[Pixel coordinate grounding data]
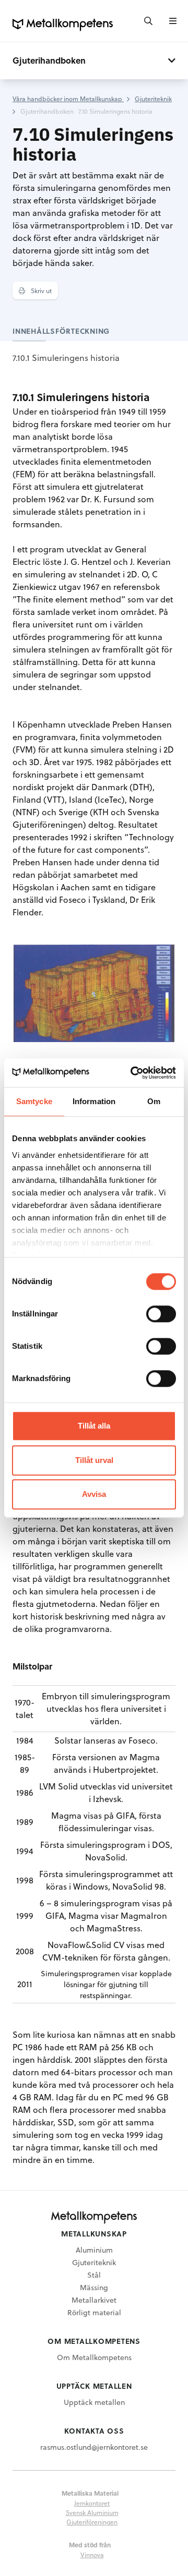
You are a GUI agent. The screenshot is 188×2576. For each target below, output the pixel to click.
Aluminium (94, 2249)
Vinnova (92, 2554)
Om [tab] (153, 1101)
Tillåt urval (94, 1460)
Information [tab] (94, 1101)
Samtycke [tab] (34, 1101)
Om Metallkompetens (94, 2357)
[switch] (161, 1313)
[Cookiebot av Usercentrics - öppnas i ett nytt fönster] (132, 1073)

EXERCISE AIM: The data must be printed exactly, image-free.

SOLUTION:
You are a GUI agent. The screenshot is 188×2576. For each target below, output the pixel to click.
Aluminium (94, 2249)
Vinnova (92, 2554)
Om [tab] (153, 1101)
Tillåt urval (94, 1460)
Information [tab] (94, 1101)
Samtycke [tab] (34, 1101)
Om Metallkompetens (94, 2357)
[switch] (161, 1313)
[Cookiebot av Usercentrics - öppnas i ett nytt fönster] (132, 1073)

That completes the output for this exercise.